> [Consegna]: Scrivi il seguito del testo su Dziga Vertov, riprendendo subito dopo l'ultima frase riportata.

=== Testo in esame ===

(1896-1954)
La figura del regista russo Dziga
Vertov (pseudonimo di Denis A. Kaufman) riveste un ruolo di primo
piano, sia dal punto di vista teorico che pratico, nel dibattito
culturale sulle possibilità espressive del mezzo cinematografico.
Vertov muove i primi passi all'interno della redazione del
cinegiornale Kinonedelja negli anni a cavallo della
Rivoluzione russa, dedicandosi in particolar modo al montaggio: è questo
lavoro a indurlo a indagare con maggiore profondità la natura del
linguaggio filmico e a fondare quel gruppo di cineoperatori, da
egli stesso definiti kinoki, che costituisce una vera e
propria tendenza teorica del primo cinema sovietico. Il manifesto
dei kinoki è del 1922 e in esso si ritrovano alcuni dei principi
basilari dell'estetica vertoviana: la negazione dell'attore e
dell'elaborazione narrativa della realtà e il superamento del
cinema spettacolare, visti come retaggio di una concezione borghese
dell'arte; l'affermazione di un cinema che, attraverso la
ricostruzione formale della realtà fenomenica, ne dia
un'interpretazione critica corretta.
Il suo primo lungometraggio, Il
cine-occhio (Kinoglaz, 1924), è l'espressione
concreta delle premesse teoriche precedenti: realizzato con pochi
mezzi tecnici e finanziari, descrive la vita di un campo di giovani
pionieri, filtrato dall'occhio privilegiato della cinepresa, che si
avvale di una rigorosa sperimentazione tecnico-formale, fatta di
prospettive ottiche, integrazioni e sovrapposizioni e dissolvenze
di immagini.

=== Estratti di dati ===

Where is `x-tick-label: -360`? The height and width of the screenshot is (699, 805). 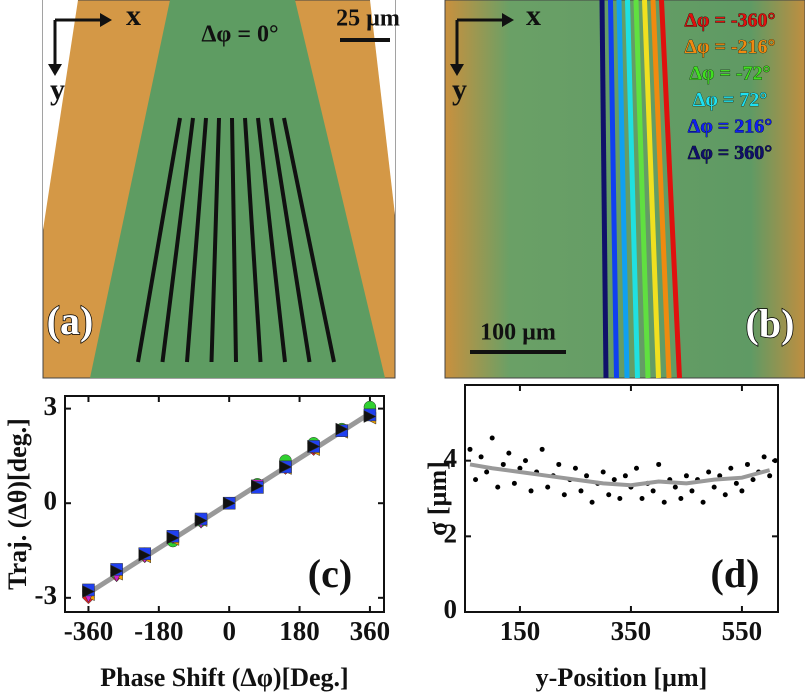
x-tick-label: -360 is located at coordinates (89, 631). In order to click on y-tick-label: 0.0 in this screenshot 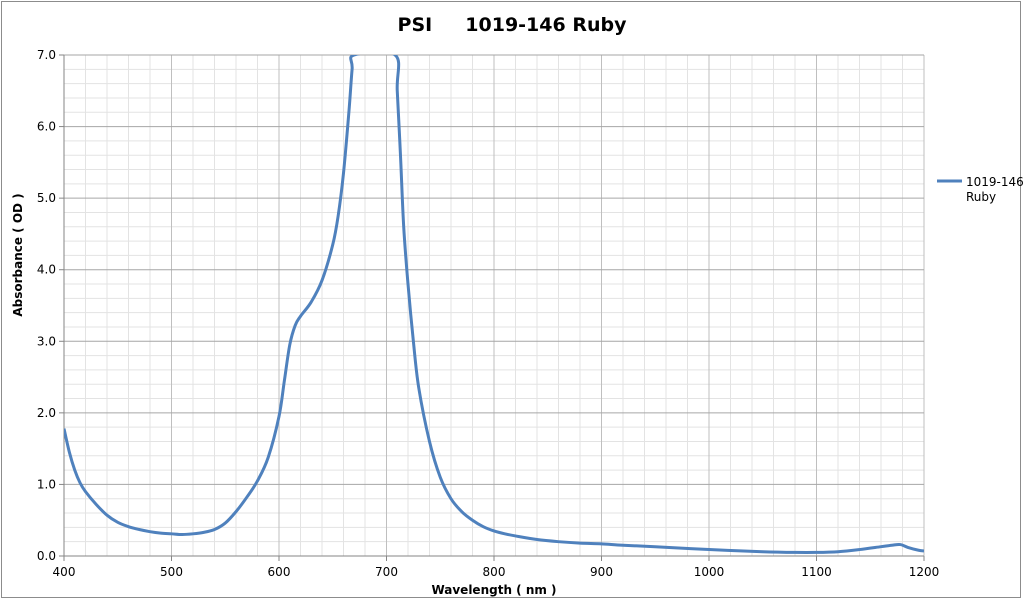, I will do `click(46, 556)`.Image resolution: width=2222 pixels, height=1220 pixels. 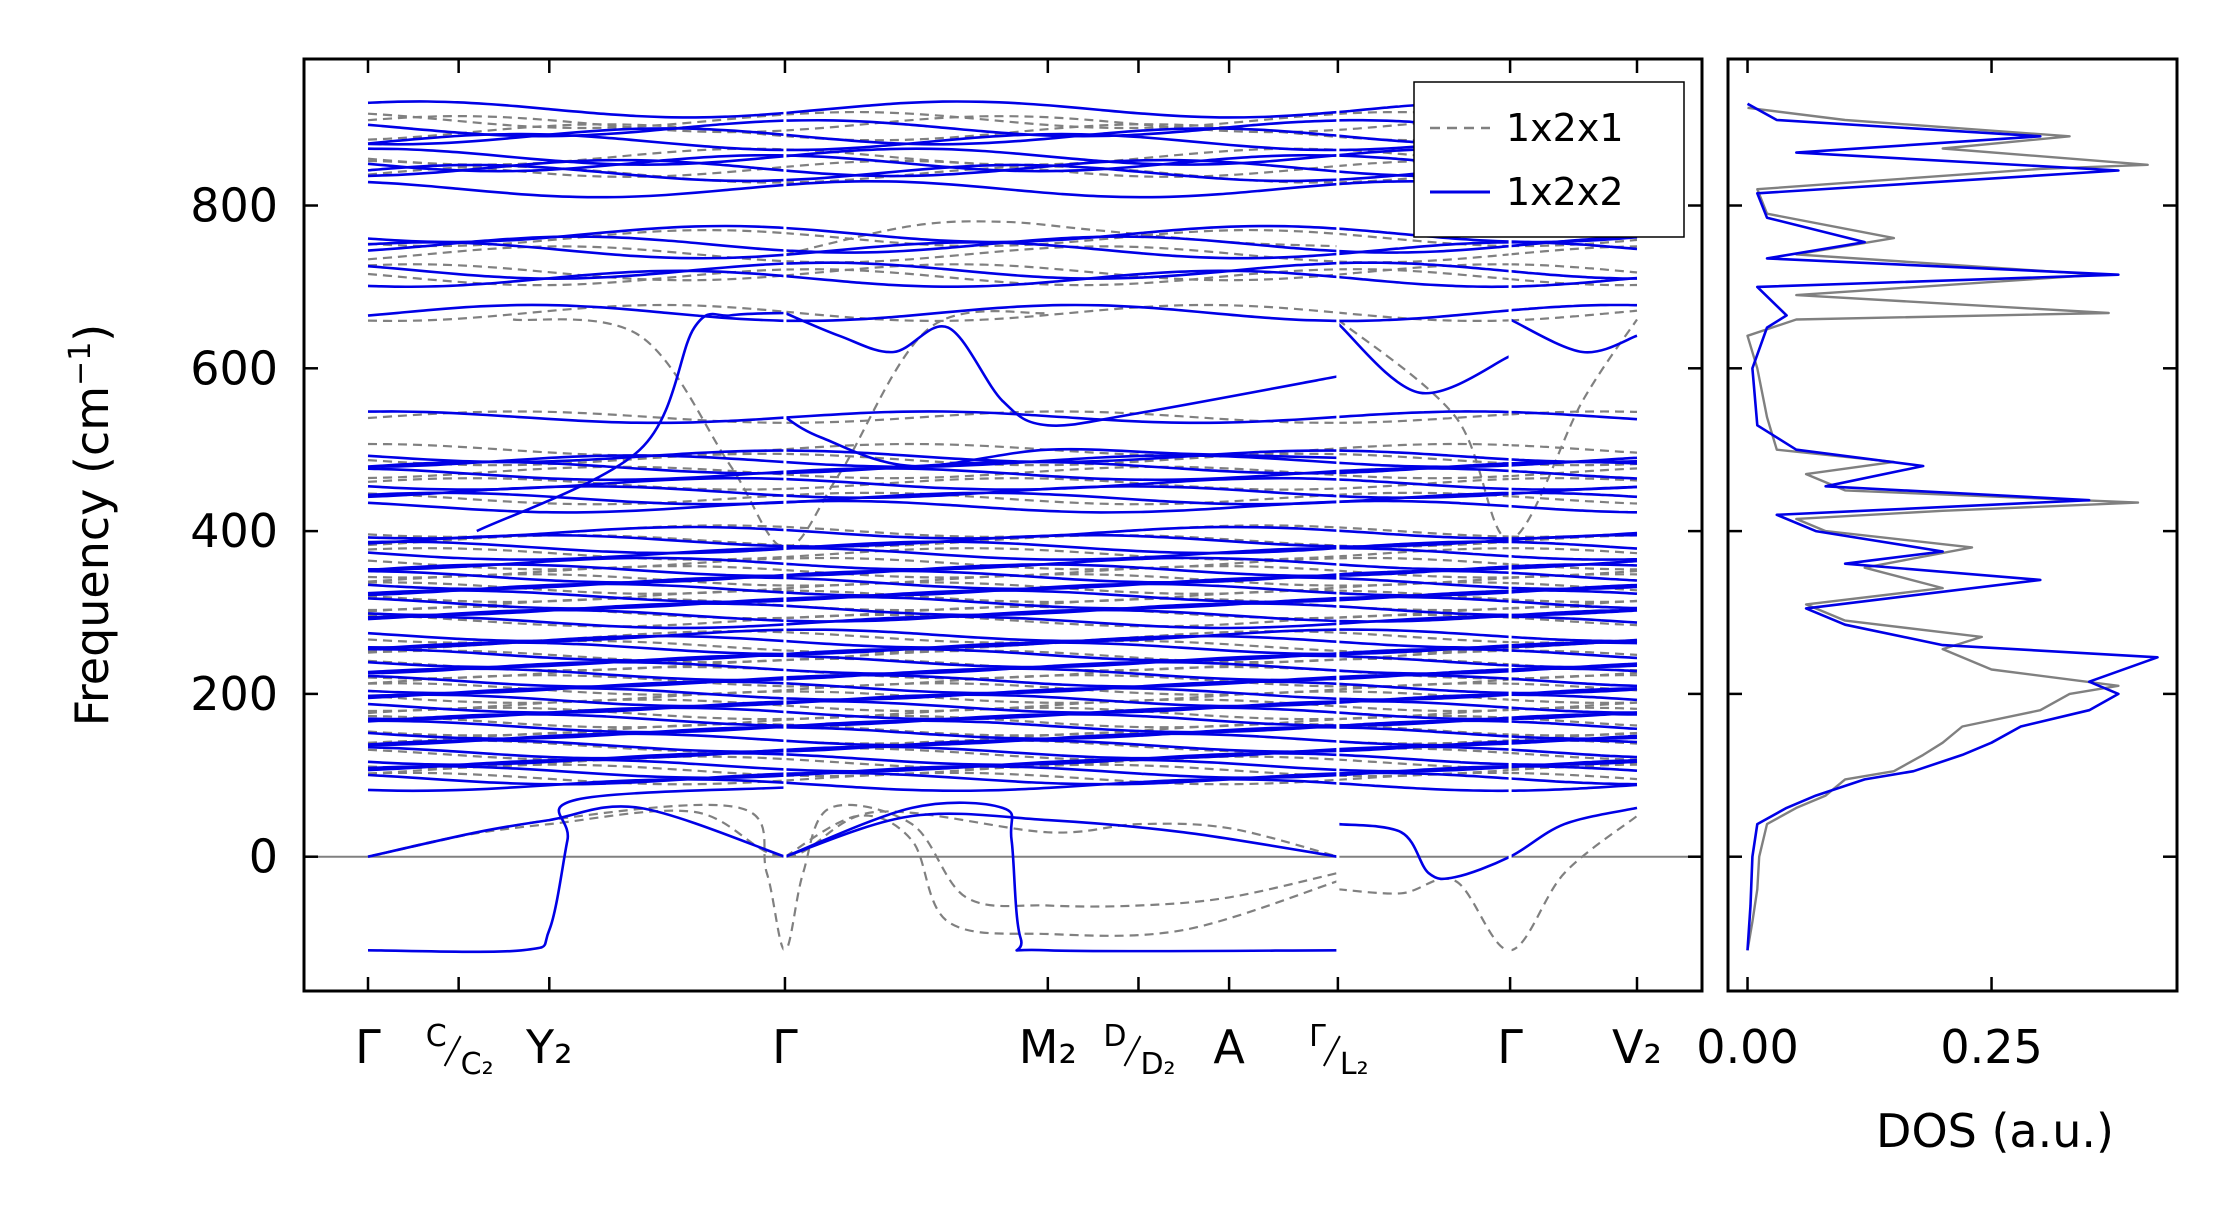 I want to click on dos-x-ticks: 0.00 0.25, so click(x=1870, y=566).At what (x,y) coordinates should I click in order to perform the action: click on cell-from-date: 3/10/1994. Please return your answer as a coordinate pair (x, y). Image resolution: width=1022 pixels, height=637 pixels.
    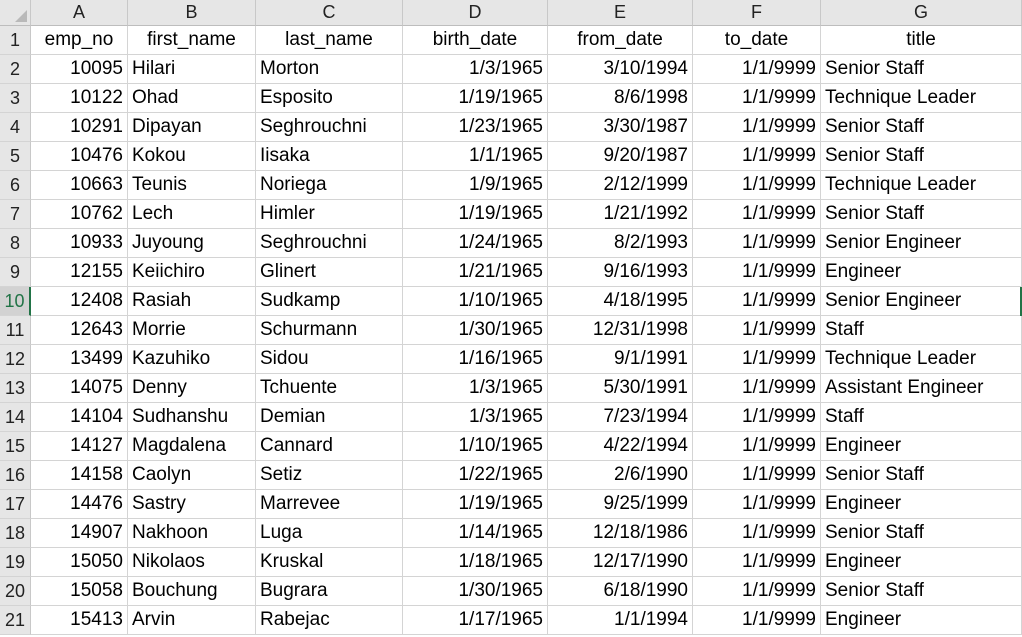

===

> [Risultato atteso]:
I tre film successivi, Avanti,
Soviet! (Šagaj, Sovet!, 1926), La sesta parte
del mond (Šestaja čast' mira, 1926) e
L'undicesimo (Odinnadtsatyj, 1928), eseguiti tutti su
commissione, sono considerati tra i risultati migliori di Vertov,
esempi probanti della sua concezione di cinema materialista, in
cui, cioè, la realtà viene analizzata visivamente per evidenziarne
le contraddizioni: in essi si fondono la visione ideologica
comunista, la lucida osservazione dei problemi politici e sociali e
un radicato e coerente sperimentalismo realizzativo.
L'uomo con la macchina da
presa (1929)
rappresenta, secondo il giudizio della critica, il capolavoro di
Vertov, un trattato teorico e tecnico scritto per mezzo delle
immagini, frutto di un approfondito lavoro di ricerca, condotto
confrontandosi in prima persona con la nuova realtà dell'Unione
Sovietica, riprendendo la società in trasformazione del giovane
Stato socialista.
Le opere seguenti, da Sinfonija
Donbassa (1930) a Tre canti su Lenin (Tri pesni
o Lenine, 1934) o
Tre eroine (Tri geroini, 1938), risentono del
mutato clima politico sovietico, segnato dall'affermarsi del
«realismo socialista» e meno incline alle sperimentazioni visive
degli anni Venti. Tuttavia Vertov continua a seguire un proprio
percorso poetico, come testimonia per esempio Sinfonija Donbassa,
nel quale raggiunge risultati sorprendenti nell'utilizzo del sonoro, impiegando la musica e il rumore non in
funzione complementare all'immagine, ma integrativa.
Conclude la propria attività
artistica curando, tra il 1944 e il 1954, la realizzazione di molti episodi del
cinegiornale di attualità Notizie del giorno
(Novosti dnja).
L'uomo con la macchina da
presa (1929)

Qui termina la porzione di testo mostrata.